Dangote Industries Limited is aggressively positioning itself at the forefront of the global fertiliser market, aiming to transform Africa from a net importer of fertilisers into a self-sufficient exporter within the next 40 months. Group Chairman Aliko Dangote recently revealed that, under this plan, his $2.5 billion urea fertiliser plant near Lagos will more than double capacity from its current 3 million metric tonnes annually, targeting leadership beyond traditional giants in the space.
Speaking at a recent event in Abuja, Dangote declared that the continent will no longer depend on imported fertiliser by mid-2028, citing infrastructure upgrades, export corridors, and strong foreign demand as major enablers of his objective. He aims for his urea complex to become the world’s largest, surpassing producers in the Middle East and Asia.
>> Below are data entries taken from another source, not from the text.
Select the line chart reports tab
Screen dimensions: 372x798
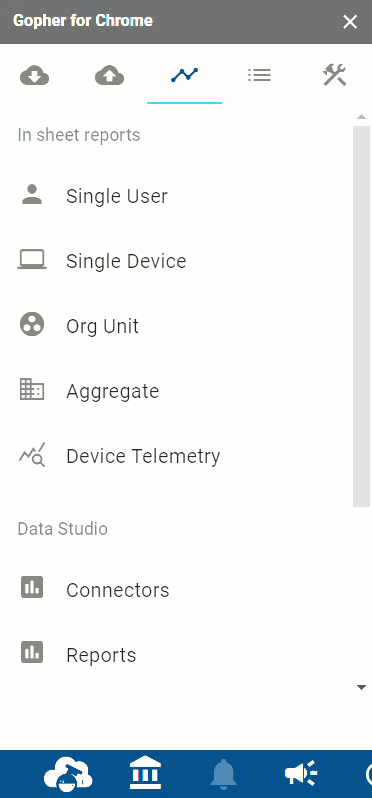(184, 76)
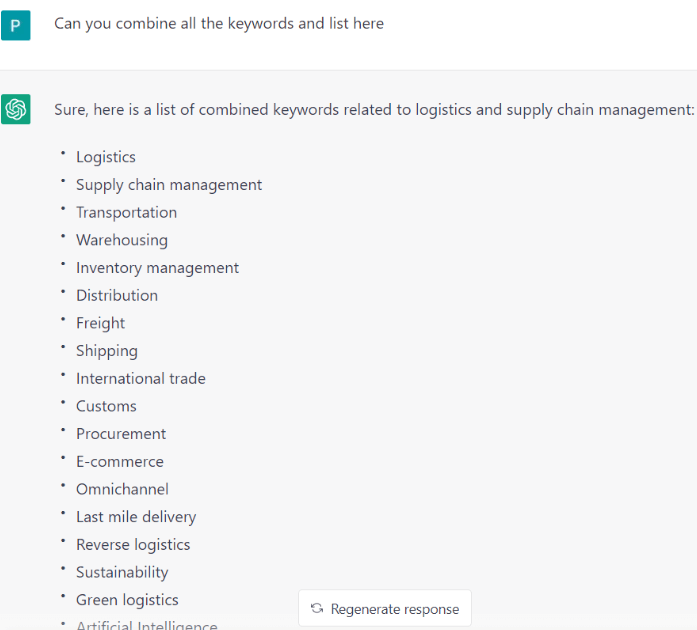The height and width of the screenshot is (630, 697).
Task: Click the Supply chain management list item
Action: (x=169, y=185)
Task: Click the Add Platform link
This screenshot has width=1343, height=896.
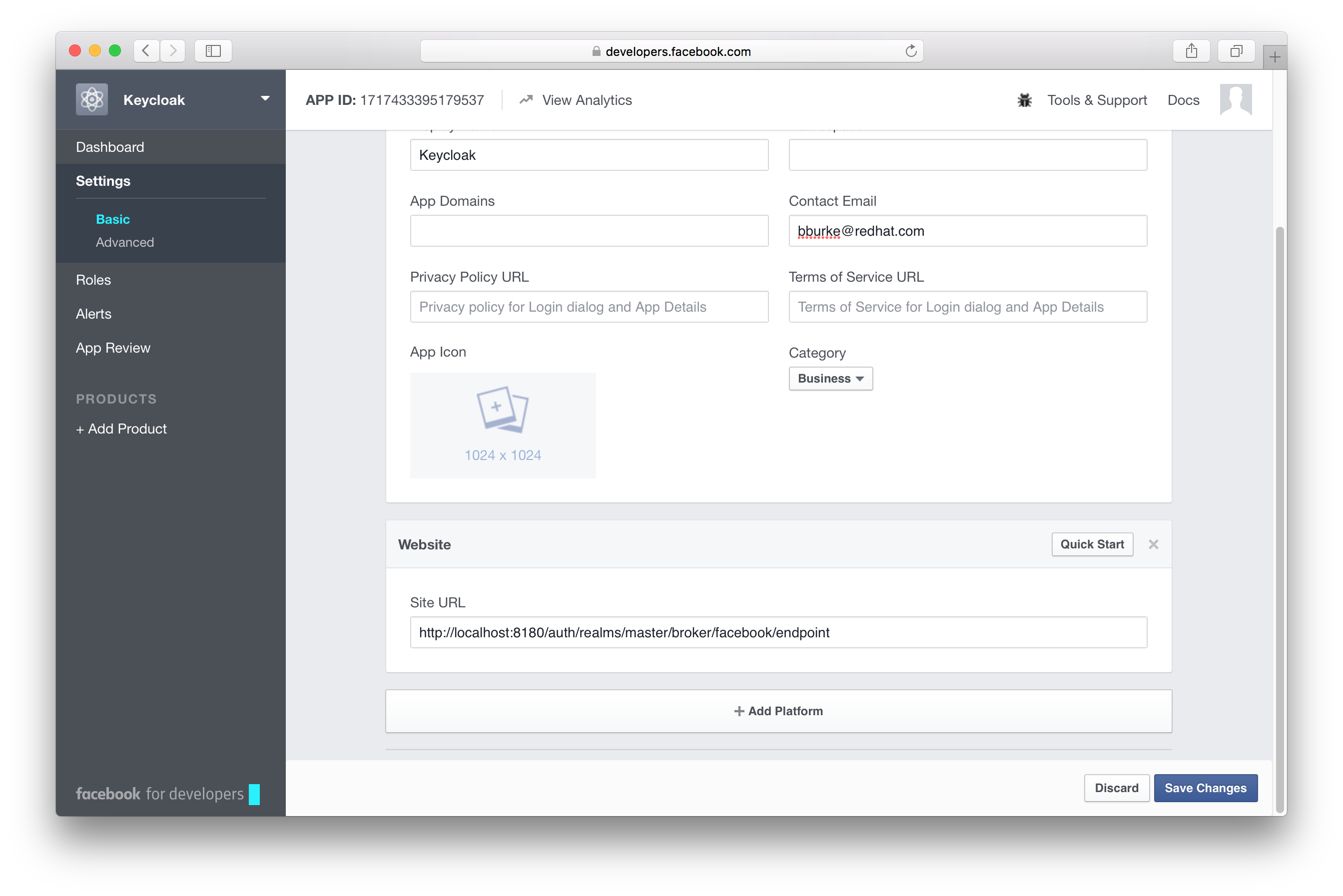Action: pos(779,710)
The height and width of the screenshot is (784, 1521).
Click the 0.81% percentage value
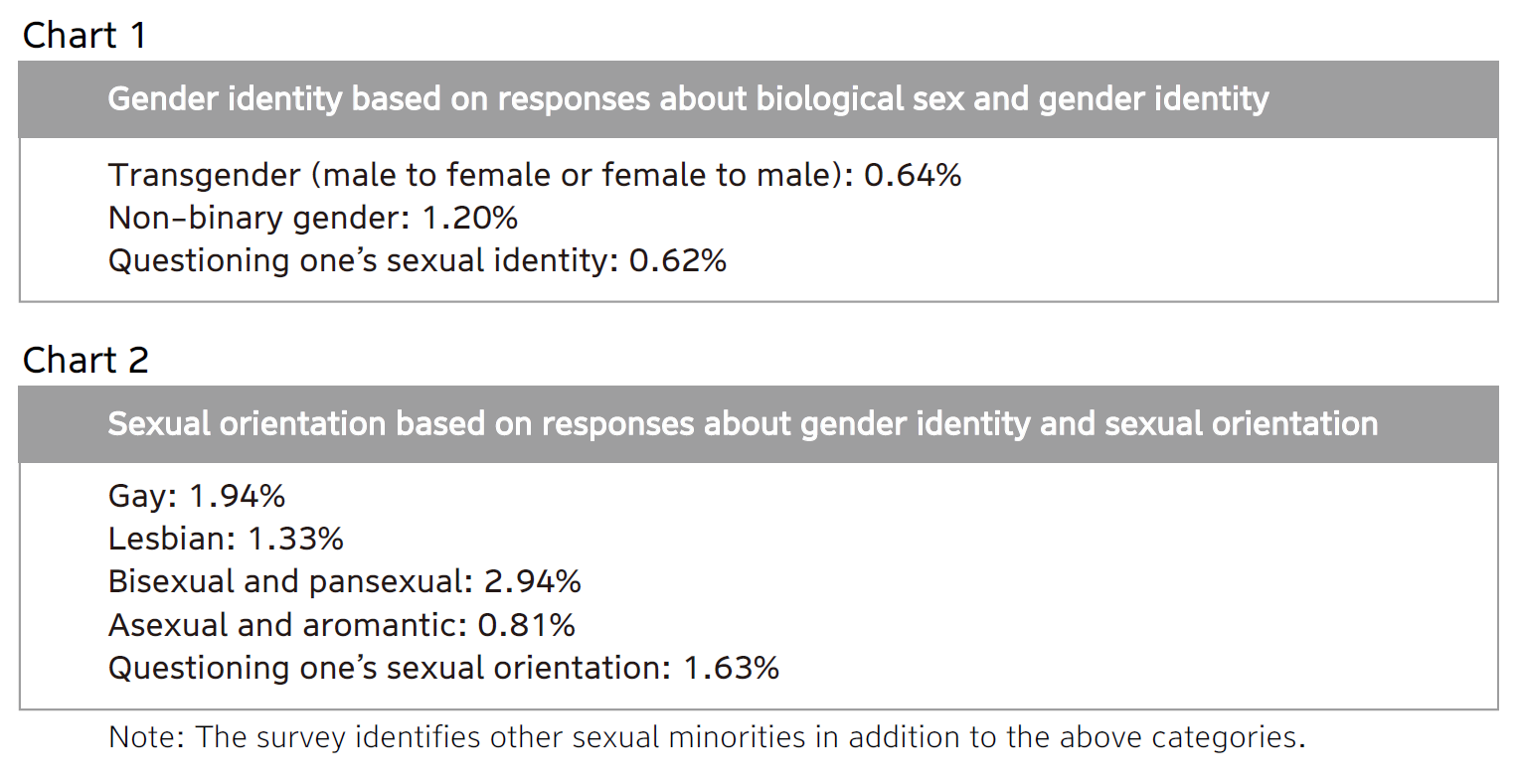tap(526, 625)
Dangote also emphasised the planned boost in export volumes. The group is setting a target of exporting up to 16,000 tonnes of fertiliser daily within the next two years, which would translate to roughly $6.5 million to $7 million in daily revenue. Such gains are expected to bolster Nigeria’s foreign exchange earnings significantly and reduce the economic strain of reliance on imports.
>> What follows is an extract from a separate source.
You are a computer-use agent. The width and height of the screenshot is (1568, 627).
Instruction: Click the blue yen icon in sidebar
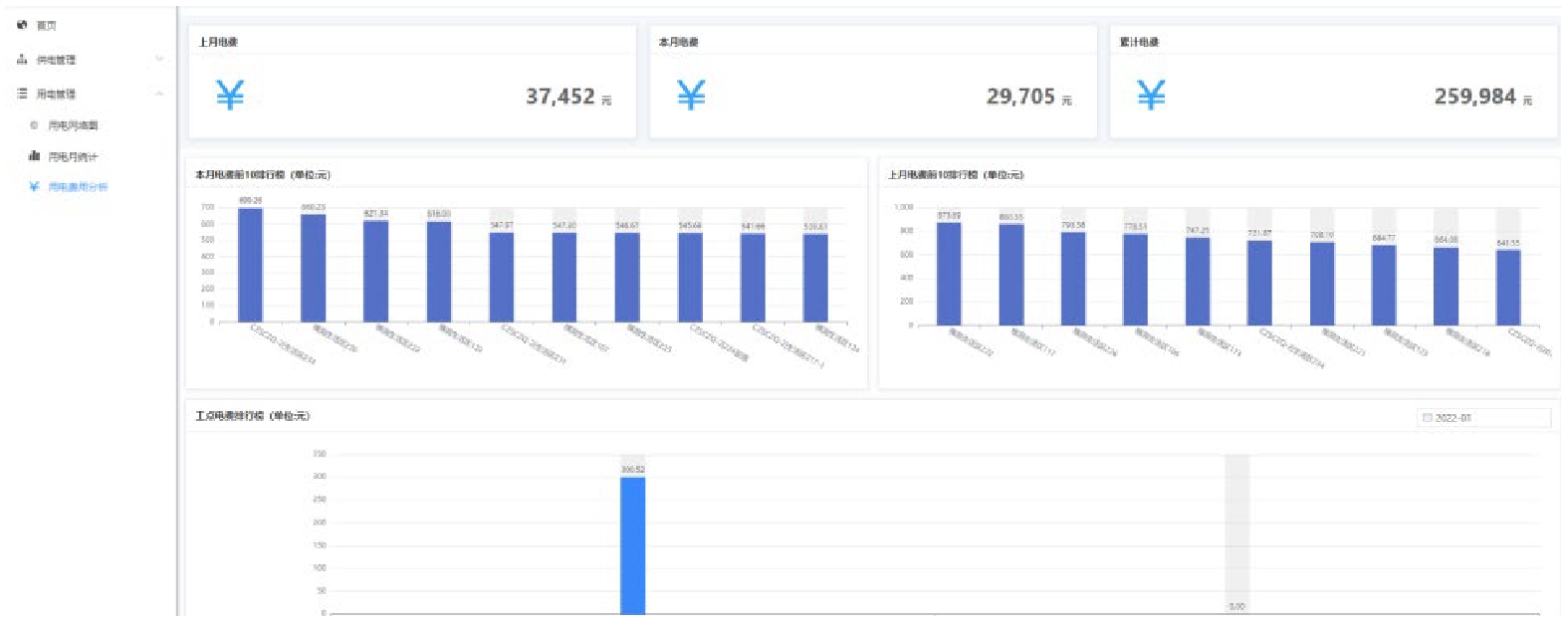[34, 187]
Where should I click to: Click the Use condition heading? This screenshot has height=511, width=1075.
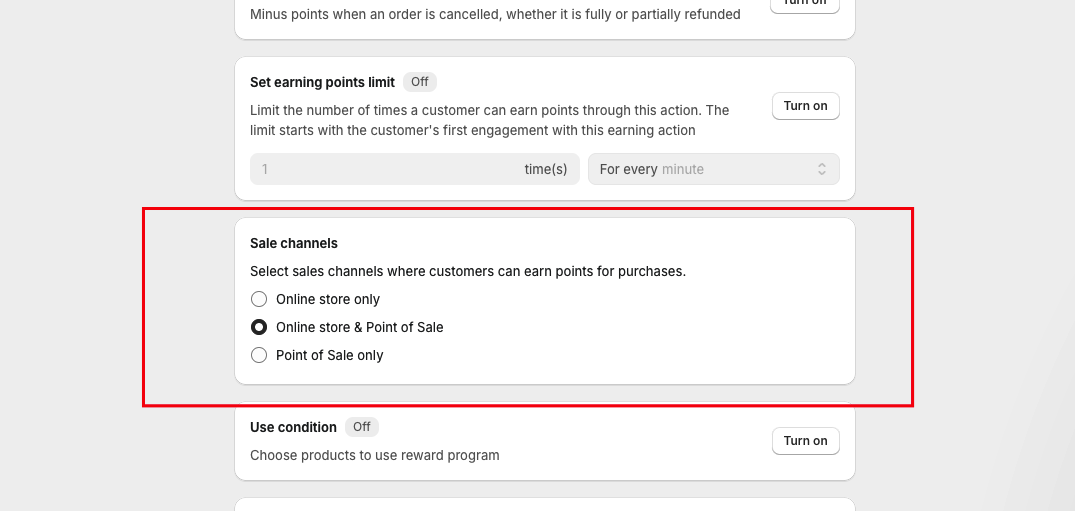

To support the expansion, Dangote is pursuing strategic partnerships and investments in factory scale, logistics, and shipping. Discussions with the Nigerian Ports Authority suggest that fertiliser export operations will involve loading multiple vessels annually, a scale not witnessed before in Nigeria’s ports. The plan also includes exporting additional industrial products such as cement, polypropylene, and refined petroleum by leveraging Dangote’s petrochemical and refinery arm.
Another key facet of Dangote’s strategy is listing the fertiliser business on the Nigerian Exchange. This move is intended to attract both local and international investment, improve transparency, and send a clear signal to markets about the seriousness of the enterprise. The listing is also expected to align with Dangote’s revenue and dividend projections, which, under the expanded exports, are anticipated to rise sharply.
However, experts warn that the path to global leadership in fertiliser exports is not without obstacles. Infrastructure bottlenecks—especially in port capacity, shipping, and bulk handling facilities—are seen as major concerns. Transport delays and logistics inefficiencies risk eroding margins or delaying the delivery timelines for export cargos. Additionally, cost overruns and foreign exchange volatility remain potential headwinds, given the scale of investment required.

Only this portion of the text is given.